LUKE FORD
'Luke Ford' (born May 28, 1966, in Kurri Kurri, New South Wales, Australia) is a writer, , and pornography gossip columnist known for his salacious disclosures and traditionalist Jewish religious views.
| Contents |
| Personal |
| Professional |
| Bibliography |
| References |
| External links |
| Websites run by Ford |
| Other |
Personal
Ford moved to California in 1977. His father, Desmond Ford, was a noted Seventh-day Adventist theologian, and was the center of a theological controversy in the late 1970s and 80s. His mother, Gwen Ford, died in March 1970, from bone cancer, when Ford was three years old.
After leaving the Seventh-day Adventist Church, Ford explored atheism before converting to Judaism in 1992.[1] One of the major reasons for converting to Judaism was talk-show host and moralist, Dennis Prager. Ford observes the Jewish Sabbath, attends synagogue regularly, and keeps kosher. His faith conflicts with his chosen profession, which many rabbis see as immoral, and he has been asked to leave at least two different congregations.[2] Ford wrote about his religious ostracism in ''XXX-Communicated: A Rebel Without a Shul''.
Ford has suffered from chronic fatigue syndrome, which kept him bedridden for a time in his twenties.[3]
Professional
Ford studied economics at UCLA but did not graduate. Instead, he worked as an investigative journalist for southern California newspapers and at a radio station. In 1995, he became intrigued with the lack of journalistic coverage of the pornography industry, and started to write a book, which would become ''A History of X''.
In January 1996, after researching porn for a year, Ford wrote, produced, directed, and acted in ''What Women Want'', a pornographic video, not related to the Mel Gibson movie of the same name. It was not a success.[1]
In 1997, Ford started his pornography gossip web site, LukeFord.com. It was criticised for being badly organized, but contained a large amount of information; Ford would take a tape recorder with him nearly wherever he went, and transcribed many conversations.

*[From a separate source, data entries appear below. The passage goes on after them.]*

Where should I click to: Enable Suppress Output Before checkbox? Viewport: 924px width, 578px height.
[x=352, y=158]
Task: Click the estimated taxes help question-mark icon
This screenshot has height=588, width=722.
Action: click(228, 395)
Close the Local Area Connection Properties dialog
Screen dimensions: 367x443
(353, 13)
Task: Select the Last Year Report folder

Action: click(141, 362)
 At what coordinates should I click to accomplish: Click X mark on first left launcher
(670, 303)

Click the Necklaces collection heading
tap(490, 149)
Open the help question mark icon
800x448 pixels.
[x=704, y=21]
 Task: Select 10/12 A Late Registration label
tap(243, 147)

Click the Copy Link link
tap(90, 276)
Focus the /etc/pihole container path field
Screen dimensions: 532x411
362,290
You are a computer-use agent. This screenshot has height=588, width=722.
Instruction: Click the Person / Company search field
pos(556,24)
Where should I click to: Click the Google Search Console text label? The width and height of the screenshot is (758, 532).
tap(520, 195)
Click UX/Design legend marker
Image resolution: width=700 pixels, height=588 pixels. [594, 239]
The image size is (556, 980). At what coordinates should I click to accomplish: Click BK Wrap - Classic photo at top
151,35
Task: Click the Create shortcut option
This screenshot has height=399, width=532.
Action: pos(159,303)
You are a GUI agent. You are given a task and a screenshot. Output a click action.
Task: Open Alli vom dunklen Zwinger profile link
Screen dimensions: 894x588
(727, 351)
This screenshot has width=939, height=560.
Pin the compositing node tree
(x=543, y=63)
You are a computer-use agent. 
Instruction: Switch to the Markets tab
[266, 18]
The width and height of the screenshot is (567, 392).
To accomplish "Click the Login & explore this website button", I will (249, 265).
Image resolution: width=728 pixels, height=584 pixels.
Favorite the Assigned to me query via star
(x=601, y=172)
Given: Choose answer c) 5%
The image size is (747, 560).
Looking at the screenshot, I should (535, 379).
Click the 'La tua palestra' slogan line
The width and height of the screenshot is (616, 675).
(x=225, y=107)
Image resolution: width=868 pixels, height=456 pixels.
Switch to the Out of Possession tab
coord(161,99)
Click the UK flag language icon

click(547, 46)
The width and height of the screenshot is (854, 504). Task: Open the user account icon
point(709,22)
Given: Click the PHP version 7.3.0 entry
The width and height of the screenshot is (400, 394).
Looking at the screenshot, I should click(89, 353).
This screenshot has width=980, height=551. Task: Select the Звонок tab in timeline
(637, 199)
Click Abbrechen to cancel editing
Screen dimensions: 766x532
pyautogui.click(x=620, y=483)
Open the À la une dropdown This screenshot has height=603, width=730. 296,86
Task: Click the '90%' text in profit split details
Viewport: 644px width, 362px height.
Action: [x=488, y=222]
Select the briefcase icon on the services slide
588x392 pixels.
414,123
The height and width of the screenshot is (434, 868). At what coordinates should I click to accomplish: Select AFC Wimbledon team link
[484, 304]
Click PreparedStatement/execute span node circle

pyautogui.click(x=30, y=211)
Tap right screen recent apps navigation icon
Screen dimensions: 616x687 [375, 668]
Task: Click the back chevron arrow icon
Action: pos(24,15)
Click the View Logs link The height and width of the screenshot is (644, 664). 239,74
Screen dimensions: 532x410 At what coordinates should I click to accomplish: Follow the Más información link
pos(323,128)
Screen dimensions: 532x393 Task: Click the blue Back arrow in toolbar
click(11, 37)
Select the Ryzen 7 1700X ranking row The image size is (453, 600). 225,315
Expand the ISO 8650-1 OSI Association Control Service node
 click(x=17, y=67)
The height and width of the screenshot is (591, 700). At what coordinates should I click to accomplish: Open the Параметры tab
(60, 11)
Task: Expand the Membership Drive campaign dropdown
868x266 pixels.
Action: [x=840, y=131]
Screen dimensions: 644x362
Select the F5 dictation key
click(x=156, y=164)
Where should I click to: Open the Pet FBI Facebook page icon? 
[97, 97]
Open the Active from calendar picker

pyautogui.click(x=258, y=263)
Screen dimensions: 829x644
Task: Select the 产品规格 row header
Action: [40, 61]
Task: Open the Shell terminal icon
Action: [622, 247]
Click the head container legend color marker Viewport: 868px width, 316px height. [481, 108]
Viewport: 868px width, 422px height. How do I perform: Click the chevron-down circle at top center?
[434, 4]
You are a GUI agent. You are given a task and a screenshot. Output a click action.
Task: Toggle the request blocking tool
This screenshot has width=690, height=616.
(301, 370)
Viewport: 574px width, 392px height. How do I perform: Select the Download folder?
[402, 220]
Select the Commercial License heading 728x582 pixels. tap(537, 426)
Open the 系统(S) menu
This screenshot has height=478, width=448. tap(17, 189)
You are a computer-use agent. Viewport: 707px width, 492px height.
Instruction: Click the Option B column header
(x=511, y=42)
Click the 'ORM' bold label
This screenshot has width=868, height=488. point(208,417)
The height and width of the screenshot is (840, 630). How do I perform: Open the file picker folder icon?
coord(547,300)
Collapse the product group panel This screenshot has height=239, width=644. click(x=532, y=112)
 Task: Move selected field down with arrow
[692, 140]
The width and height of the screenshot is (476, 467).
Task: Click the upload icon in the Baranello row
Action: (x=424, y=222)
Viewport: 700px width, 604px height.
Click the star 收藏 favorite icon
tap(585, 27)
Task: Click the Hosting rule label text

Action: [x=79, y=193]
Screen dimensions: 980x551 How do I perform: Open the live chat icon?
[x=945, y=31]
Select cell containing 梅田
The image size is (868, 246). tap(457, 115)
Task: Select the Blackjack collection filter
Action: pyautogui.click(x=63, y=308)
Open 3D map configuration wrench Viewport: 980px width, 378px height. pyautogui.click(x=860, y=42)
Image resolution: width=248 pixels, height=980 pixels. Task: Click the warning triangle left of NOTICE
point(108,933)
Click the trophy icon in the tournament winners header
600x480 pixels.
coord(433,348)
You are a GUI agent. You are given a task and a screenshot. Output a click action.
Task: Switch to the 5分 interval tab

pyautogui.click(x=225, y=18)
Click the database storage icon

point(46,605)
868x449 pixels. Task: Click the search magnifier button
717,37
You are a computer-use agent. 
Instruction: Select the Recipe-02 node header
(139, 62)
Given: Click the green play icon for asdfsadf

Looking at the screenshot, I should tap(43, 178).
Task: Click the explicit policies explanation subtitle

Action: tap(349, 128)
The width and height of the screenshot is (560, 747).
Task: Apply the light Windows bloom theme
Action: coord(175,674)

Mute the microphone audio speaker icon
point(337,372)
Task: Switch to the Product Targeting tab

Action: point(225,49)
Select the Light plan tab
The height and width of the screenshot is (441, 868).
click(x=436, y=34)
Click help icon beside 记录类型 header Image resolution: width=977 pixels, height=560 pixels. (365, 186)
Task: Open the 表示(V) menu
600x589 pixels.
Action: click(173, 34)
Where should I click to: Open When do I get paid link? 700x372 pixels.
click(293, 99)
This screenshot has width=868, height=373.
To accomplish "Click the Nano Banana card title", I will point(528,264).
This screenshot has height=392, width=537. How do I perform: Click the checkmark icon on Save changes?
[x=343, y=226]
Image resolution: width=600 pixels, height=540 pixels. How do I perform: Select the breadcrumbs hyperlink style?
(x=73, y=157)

Ford exposed a 1998 HIV outbreak which infected an indeterminate number of actors (including Tricia Devereaux, Brooke Ashley and Kimberly Jade) who had been working with actor Marc Wallice. Ashley eventually sued Wallice, claiming that she had been infected on the set of ''The World’s Biggest Anal Gangbang''.
Discretion has never been a Ford strong suit. In his own words "I'm not a businessman. I'm not a conventional journalist. I'm a story teller/entertainer/lunatic."[4] Prominent porn stars such as Asia Carrera and Brandy Alexandre have criticised errors and inaccuracy on his the site. But its impact was undeniable, and he was referred to as ''the Matt Drudge of porn''.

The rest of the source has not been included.